A Large Scale Procedure for Isolation of the Glycine-rich, Arginine-rich Histone and the Arginine-rich, Lysine-rich Histone in a Highly Purified Form

Abstract

1. A procedure is presented for large scale fractionation of arginine-rich histones by exclusion chromatography. With this method, 2 to 3.5 g of histone Fractions 2a and 3 were fractionated. The two fractions contained the same histone components, but they differed in the amounts of each component. 2. In histone Fraction 2a, the glycine-rich, arginine-rich (GAR) histone accounted for approximately 70% of the protein present.
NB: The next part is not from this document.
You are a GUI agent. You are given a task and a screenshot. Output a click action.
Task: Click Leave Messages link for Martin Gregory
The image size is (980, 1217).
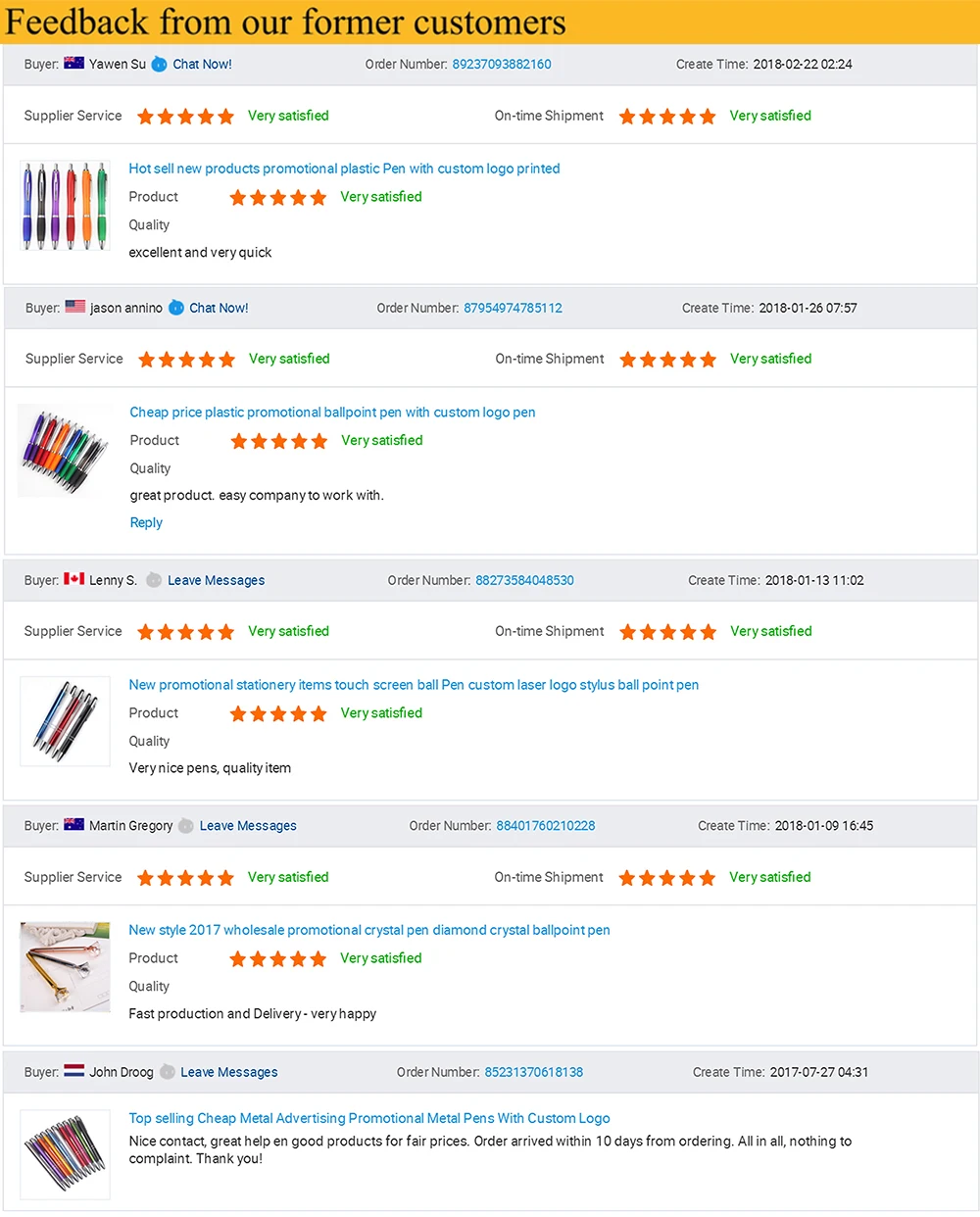(248, 826)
This histone was obtained in a highly purified form after exclusion chromatography was repeated once, as shown by polyacrylamide gel electrophoresis, amino acid analysis, and peptide maps. Rechromatography of this product on Sephadex G-25 provided a GAR histone which was 96% pure. A quantity of GAR histone of 1 g was readily isolated by this procedure. 3. In histone Fraction 3, the arginine-rich, lysine-rich (AL) histone accounted for approximately 60% of the protein present. Rechromatography of the AL histone on Sephadex G-100 followed by rechromatography on Sephadex G-25 and Sephadex G-200 yielded a product approximately 96% pure. As in the case of the GAR histone, 1 g of the AL histone was readily obtained.